Big brain evolution (Evolution)

by dhw, Tuesday, January 16, 2018, 12:38 (2501 days ago) @ dhw

As the discussion on what caused brain expansion has been between David – a dualist – and myself, I’ve been forced to approach it from the dualist’s viewpoint in order to point out what I consider to be major contradictions in his argument. In the first article on this thread, however, I took the materialist line that the brain engenders thought, and at first sight my proposal that expansion was caused by the implementation of new concepts may seem to run contrary to the materialist approach. Most hypotheses I know of seem to take it for granted that the larger brain has caused greater levels of consciousness, as opposed to its being the result. Hence speculation that random mutations, or cooked food and improved diet were the cause of expansion. I would like to offer a different approach.

If all thought processes stem from the brain or from the brain equivalent (I prefer to include single-celled organisms), it is difficult to see any way in which this can happen without cellular intelligence. Scientists actually pinpoint specific cell communities within the human brain that are responsible for our different faculties and abilities. David himself makes great play of the cognitive functions of the cortex, though he never refers to it as a cell community. However, in view of the fact that some brain-damaged people are still able to think normally, I’d prefer not to discuss particular areas. The self-repairing brain fits perfectly into my hypothesis that the whole community of communities cooperates, and in some cases can do so in a manner that will even overcome brain damage.

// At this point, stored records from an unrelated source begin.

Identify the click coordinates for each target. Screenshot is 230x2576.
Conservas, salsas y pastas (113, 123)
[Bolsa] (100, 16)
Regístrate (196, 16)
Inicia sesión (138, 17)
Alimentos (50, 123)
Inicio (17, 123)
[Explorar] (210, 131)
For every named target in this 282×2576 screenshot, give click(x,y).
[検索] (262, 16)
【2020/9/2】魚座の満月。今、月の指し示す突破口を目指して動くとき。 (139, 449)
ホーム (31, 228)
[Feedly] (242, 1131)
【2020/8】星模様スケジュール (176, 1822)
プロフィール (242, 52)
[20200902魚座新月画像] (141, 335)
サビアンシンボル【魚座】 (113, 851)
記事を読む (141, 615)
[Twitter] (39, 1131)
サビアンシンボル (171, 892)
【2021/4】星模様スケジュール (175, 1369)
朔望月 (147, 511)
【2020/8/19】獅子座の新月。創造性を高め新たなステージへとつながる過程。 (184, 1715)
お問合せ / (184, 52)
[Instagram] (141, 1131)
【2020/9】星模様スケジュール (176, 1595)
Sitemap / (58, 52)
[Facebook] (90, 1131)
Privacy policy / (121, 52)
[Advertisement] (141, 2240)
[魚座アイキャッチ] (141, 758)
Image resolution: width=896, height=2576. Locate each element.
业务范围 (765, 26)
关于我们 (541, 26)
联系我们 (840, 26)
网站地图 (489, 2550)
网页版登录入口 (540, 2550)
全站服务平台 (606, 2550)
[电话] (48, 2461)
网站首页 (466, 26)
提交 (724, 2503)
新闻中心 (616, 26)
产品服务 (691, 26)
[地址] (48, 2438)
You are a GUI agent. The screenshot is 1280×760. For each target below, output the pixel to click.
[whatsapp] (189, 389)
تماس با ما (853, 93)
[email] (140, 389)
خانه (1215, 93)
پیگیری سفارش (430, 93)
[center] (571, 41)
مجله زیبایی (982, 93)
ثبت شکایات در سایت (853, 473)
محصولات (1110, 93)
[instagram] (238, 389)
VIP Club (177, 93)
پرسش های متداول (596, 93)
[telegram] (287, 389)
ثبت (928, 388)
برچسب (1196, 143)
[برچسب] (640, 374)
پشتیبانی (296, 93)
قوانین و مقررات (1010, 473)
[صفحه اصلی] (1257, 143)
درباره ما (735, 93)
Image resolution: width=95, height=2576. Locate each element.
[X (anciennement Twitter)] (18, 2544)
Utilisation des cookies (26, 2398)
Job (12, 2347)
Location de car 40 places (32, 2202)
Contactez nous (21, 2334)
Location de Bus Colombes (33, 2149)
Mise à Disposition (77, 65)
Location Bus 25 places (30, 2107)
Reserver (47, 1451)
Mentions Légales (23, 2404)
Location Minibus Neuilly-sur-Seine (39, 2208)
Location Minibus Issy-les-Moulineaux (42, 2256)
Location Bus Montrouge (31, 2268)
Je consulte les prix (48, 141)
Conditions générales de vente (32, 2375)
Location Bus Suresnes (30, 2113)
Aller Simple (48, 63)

If you can accept the basic premise of cellular intelligence, as promulgated by such prominent scientists as Barbara McClintock, Lynn Margulis, James Shapiro et al, then the rest seems to me to follow on quite logically. We are all individuals – i.e. even if the fundamental structures are the same, no two brains are alike. The materialist equivalent of the dualist’s “soul” is those cell communities that are the source of our thinking. And the source of our thinking is what gives instructions to the rest of the brain and body. The materialist process of expansion will therefore be precisely the same as the dualist process: the individual "genius" cell community comes up with the new idea, and the rest of the brain must implement it, as will the rest of the social community. In our ancestors, the rest of the brain did not have the necessary capacity, and so there was a need for more cells and more connections to perform the required actions. Concept first, then implementation resulting in expansion. Eventually,expansion reached its physical limit in sapiens, and so the cell communities had to find a different mode of implementation: namely, complexification.

NB (1) I am not taking sides. I am simply trying to demonstrate that for both the materialist and the dualist, it makes perfect sense to attribute brain expansion to the implementation of concepts rather than attributing concepts to the expansion of the brain. Fortunately, we have a clue to the feasibility of this hypothesis: we know that in modern humans, it is the implementation of concepts that changes the brain. The brain does not change in anticipation of the concepts it is asked to implement, regardless of whether the source of the concepts is a soul or a community of cells.

NB (2) Neither dualism nor materialism explains consciousness. They are both beliefs relating to the source of consciousness. And although the materialist belief is usually coupled with atheism, there is no reason why one should not believe in a God who has done precisely what humans are now attempting to do with their work on artificial intelligence – namely to create conscious beings out of materials. If humans succeed in doing so, this will not prove that conscious beings can be the product of chance.